▶ Problem A:
In the article on Ontario's employment bill, what kind of liability does the Act introduce between temporary-help agencies and their client employers?
= = = =
The Act also introduces “joint and several liability” between temporary-help agencies and their client employers. “What we’ve said is, if an employee isn’t treated right by the agency in terms of vacation pay, in terms of back pay, in terms of statutory holidays, that if the agency does not fulfill its contract with the employees, then it falls to the employer themselves; they assume the liability,” said Flynn.

But Deena Ladd, coordinator at the Workers Action Centre in Toronto, said that the bill would not make any major changes in terms of addressing liability for workplace injuries in multiple-employer situations. She wanted to know what would happen if a temp-agency worker who had been working for the same client company for 15 years had an injury at that company.

“Even if you’ve been there for 15 years, your right to return to work, your right to accommodation at work, is not with that company; it’s with your temp agency,” she said. “And the temp agency has no ability to return you to work, because they have no appropriate assignments.”

The question of who is ultimately liable for workers employed by temporary-help agencies is one topic that not all sides have greeted with delight, and changes have been made to the initial wording of sections pertaining to temporary-help agencies in the bill.

“I think that a lot of the employer associations were freaking out about it, to be honest,” said Ladd, “and did not want to have the responsibility of the injury on them.”

“When it went through the public process, through our committee system, it came up under further scrutiny,” said Flynn. Referring to joint and several liability, he added, “The underlying theme is that we want employers to use reputable temporary-help agencies.”

Co-op students covered under OHSA

The new bill would amend the definition of “worker” in Ontario’s Occupational Health and Safety Act to include co-op students and others performing unpaid work for employers under school programs. In the past, co-op students have received basic safety training and had the right to raise health and safety concerns and to leave placements if they felt unsafe, Flynn said.

“Now that we’ve actually changed the terminology so that unpaid students, learners and trainees are all covered under the definition of worker, they’ve got exactly the same rights as other paid workers,” he added.

In the case of foreign workers, protections previously granted to live-in caregivers under the Employment Protection for Foreign Nationals Act would be expanded to include all foreign employees who come to Ontario under an immigration or foreign-temporary-employee program. Recruiters are prohibited from charging fees, and employers are prohibited from recovering placement costs from foreign workers. Employers and recruiters are also prohibited from seizing travel documents, such as passports and visas, from workers and from intimidating or penalizing workers for asserting these rights.
= = = =
▶ Problem B:
Swap "profile photo" for "avatar" in the entries between the line holding "Given: Open the" and the end of the entries, inclusive, and give back only those lines without the pictures.

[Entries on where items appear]
= = = =
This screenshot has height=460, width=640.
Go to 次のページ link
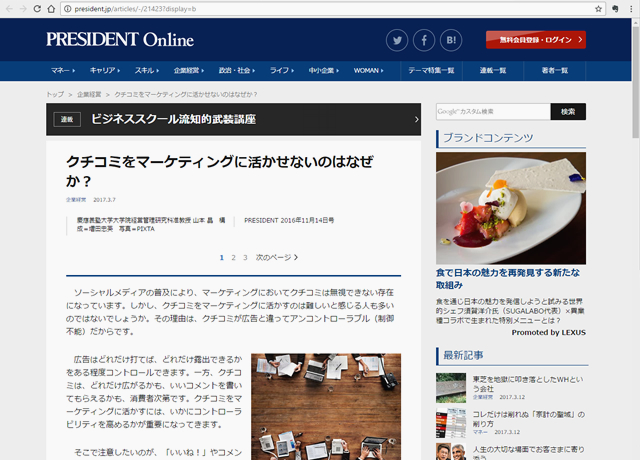coord(276,257)
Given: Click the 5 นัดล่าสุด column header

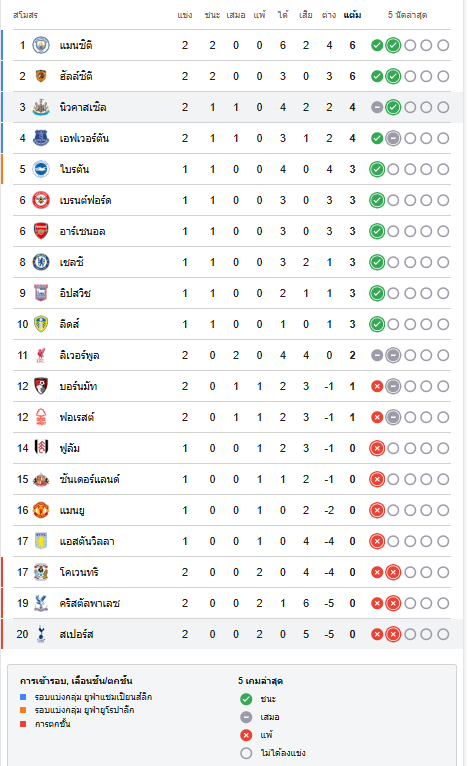Looking at the screenshot, I should click(x=407, y=15).
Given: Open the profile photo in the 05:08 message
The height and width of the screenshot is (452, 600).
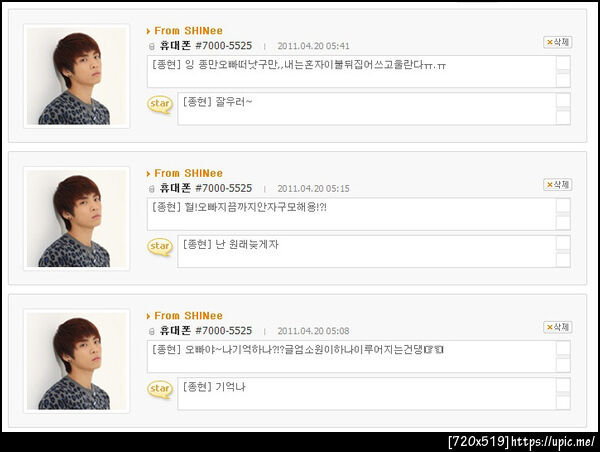Looking at the screenshot, I should point(77,361).
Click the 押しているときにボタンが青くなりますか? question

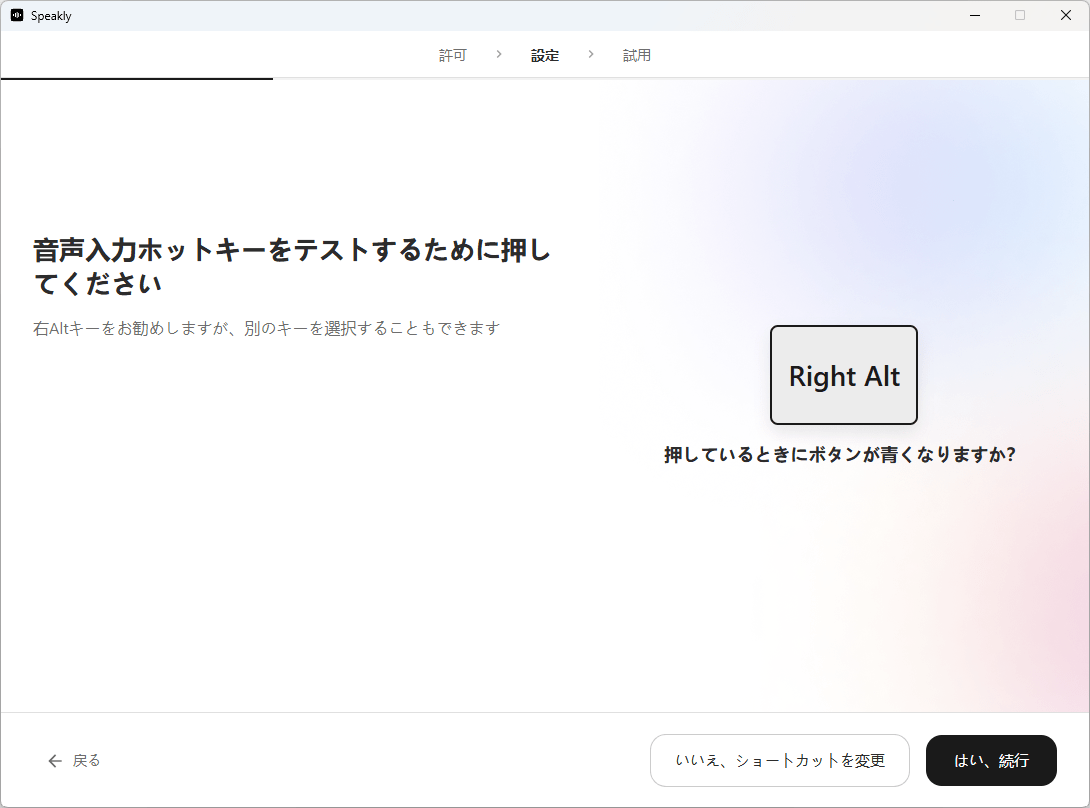[840, 455]
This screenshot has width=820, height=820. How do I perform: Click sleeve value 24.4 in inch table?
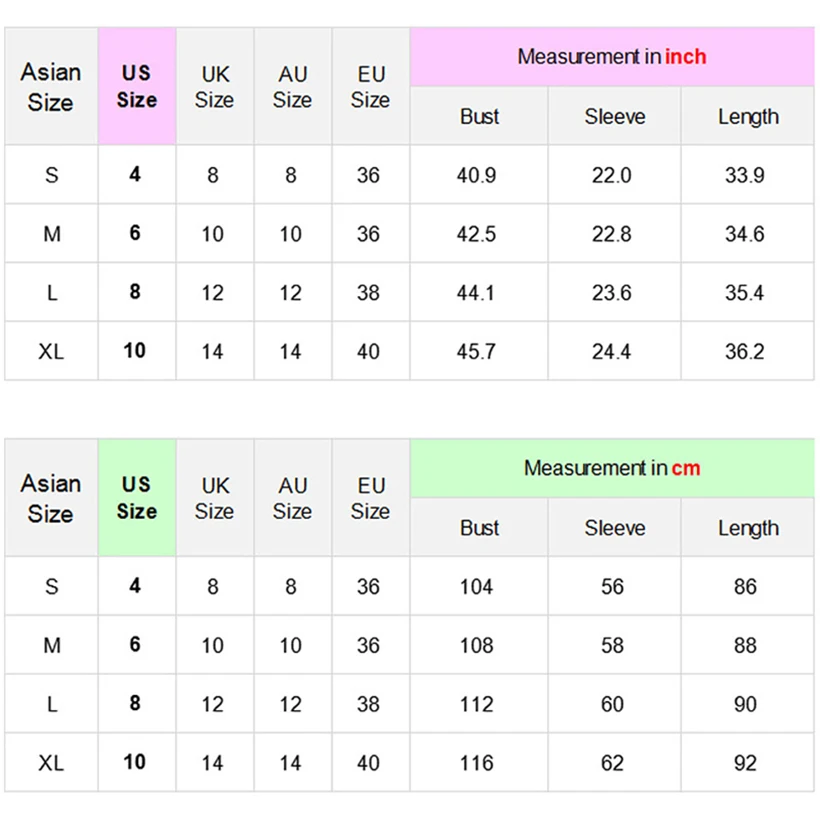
= = = =
▶ Correct response A:
Joint and several liability.

▶ Correct response B:
Given: Open the avatar in the 05:08 message
The height and width of the screenshot is (452, 600).
Looking at the screenshot, I should point(77,361).
Click the 押しているときにボタンが青くなりますか? question

[840, 455]
This screenshot has width=820, height=820. How do I perform: Click sleeve value 24.4 in inch table?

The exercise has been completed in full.